**SOURCE DOCUMENT**
______

Investors' love affair with investment grade corporate bonds is heating up. LQD (iShares iBoxx Investment Grade Corporate Bond Fund), the largest investment grade ETF, has returned nearly 12% year over year (about 6% better than the S&P500 over the same period).
|LQD total return|
The share count (a measure of fund inflows into ETFs) for LQD is once again hitting new records, as the ETF continues to trade at premium to NAV (currently some 50bp). The AUM for this ETF is now almost $23 billion, making BlackRock very happy. This is about $35 MM in fees a year just for this one index ETF - no investment decisions required (just follow the iBoxx IG index).
|LQD shares outstanding|
And it's not only the corporate bond ETFs that are growing rapidly. Flows into investment grade mutual funds are on fire.
Seeing this demand, companies out there are tapping historically low financing rates.

______

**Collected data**

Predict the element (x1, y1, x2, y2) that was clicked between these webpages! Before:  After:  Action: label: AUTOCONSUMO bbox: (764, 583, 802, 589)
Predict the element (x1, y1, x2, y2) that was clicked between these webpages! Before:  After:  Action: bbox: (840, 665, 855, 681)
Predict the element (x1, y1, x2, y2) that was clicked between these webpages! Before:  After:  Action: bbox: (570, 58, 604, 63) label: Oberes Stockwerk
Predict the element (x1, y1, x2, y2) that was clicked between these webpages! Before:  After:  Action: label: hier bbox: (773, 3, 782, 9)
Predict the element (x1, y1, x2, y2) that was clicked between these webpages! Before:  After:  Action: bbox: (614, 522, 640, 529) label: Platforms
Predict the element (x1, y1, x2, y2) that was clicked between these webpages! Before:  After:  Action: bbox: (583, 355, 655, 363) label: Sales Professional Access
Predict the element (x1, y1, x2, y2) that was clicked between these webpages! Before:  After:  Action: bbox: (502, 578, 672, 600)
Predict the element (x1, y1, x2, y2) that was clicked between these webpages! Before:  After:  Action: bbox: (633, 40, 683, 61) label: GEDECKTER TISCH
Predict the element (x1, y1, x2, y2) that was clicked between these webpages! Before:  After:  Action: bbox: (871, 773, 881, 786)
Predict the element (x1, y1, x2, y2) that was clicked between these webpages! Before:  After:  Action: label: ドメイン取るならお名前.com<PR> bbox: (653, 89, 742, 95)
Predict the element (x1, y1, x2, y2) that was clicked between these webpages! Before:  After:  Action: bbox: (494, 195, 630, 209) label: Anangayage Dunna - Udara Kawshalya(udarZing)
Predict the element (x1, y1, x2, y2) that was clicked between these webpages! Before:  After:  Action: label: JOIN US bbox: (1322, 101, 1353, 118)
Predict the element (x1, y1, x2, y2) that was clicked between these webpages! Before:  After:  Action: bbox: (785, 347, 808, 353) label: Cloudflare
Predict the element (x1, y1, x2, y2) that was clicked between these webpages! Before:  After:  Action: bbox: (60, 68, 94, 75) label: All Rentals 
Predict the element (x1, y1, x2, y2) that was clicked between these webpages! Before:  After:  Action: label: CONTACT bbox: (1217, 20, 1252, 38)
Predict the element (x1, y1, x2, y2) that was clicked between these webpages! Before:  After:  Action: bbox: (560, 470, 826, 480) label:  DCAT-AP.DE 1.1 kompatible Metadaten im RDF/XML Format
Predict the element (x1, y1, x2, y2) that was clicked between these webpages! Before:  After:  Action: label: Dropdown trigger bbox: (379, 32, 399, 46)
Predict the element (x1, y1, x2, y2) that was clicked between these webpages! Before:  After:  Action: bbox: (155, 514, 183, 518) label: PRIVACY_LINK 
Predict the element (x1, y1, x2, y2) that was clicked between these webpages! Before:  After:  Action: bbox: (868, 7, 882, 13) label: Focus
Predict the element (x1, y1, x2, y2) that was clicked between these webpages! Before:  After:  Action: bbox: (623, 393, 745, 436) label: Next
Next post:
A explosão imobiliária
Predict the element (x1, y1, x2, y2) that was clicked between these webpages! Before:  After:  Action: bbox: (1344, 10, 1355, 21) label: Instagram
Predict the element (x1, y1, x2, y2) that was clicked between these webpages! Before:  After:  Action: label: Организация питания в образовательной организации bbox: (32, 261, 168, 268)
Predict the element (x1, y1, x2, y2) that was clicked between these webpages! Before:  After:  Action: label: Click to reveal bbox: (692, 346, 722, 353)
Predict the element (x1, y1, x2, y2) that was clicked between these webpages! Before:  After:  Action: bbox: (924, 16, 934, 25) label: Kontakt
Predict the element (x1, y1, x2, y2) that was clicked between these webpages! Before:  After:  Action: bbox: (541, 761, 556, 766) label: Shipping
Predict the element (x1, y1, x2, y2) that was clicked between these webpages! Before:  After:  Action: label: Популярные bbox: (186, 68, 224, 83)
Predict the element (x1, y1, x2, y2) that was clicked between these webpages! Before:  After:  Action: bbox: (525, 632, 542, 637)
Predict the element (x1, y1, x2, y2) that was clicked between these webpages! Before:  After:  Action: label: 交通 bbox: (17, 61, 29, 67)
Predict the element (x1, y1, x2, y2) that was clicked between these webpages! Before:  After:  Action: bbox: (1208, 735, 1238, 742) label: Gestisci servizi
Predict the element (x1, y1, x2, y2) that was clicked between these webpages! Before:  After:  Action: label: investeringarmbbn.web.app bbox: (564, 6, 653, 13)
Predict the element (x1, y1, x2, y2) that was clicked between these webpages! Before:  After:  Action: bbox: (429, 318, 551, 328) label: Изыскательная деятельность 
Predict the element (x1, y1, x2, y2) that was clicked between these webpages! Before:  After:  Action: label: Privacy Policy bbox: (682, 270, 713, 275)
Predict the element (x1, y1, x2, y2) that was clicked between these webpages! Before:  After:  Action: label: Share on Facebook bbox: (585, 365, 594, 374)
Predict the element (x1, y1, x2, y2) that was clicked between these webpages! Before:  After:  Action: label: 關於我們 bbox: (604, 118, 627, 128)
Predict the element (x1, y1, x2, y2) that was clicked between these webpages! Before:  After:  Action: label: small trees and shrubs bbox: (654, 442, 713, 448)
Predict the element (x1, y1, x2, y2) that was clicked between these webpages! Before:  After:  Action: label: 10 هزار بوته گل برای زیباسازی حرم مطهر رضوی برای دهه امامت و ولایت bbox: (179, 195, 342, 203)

______

**EXERCISE GOAL**
Please carry on the piece about investor demand for investment grade corporate bonds, picking up right after its final sentence.

**ANSWER TO THIS TASK**
Bloomberg: - Companies worldwide are selling bonds at the second-fastest pace on record with investors seeing the debt as an alternative to traditional havens such as government securities that are now paying negative yields.Investment grade bonds are becoming the "new treasuries". That is until some investment grade company runs into trouble.
Anheuser-Busch InBev NV, the world’s biggest brewer, and Mexico City-based America Movil SAB de CV lead sales this week of at least $74.2 billion, bringing this year’s total to $2.08 trillion, according to data compiled by Bloomberg. That’s second only to the $2.37 trillion issued at this point in 2009.
Investors are seeking corporate bonds with investment-grade yields that average a record-low 3.13 percent, or 2.13 percentage points more than government securities, and balance sheets that hold near record amounts of cash, according to Bank of America Merrill Lynch index data. At the same time, stocks and commodities are losing money as Europe’s debt turmoil spreads and the global economy falters.
“For an increasing number of investors, corporate bonds are serving as de facto substitutes for Treasury securities, but with higher yields,” Edward Marrinan, macro credit strategist at Royal Bank of Scotland Plc in Stamford, Connecticut, said in a telephone interview.
Note: These low corporate yields are what's driving pensions to become severely underfunded (pensions use high grade corporate yields to discount liabilities), triggering the "big smoothing" lobby effort.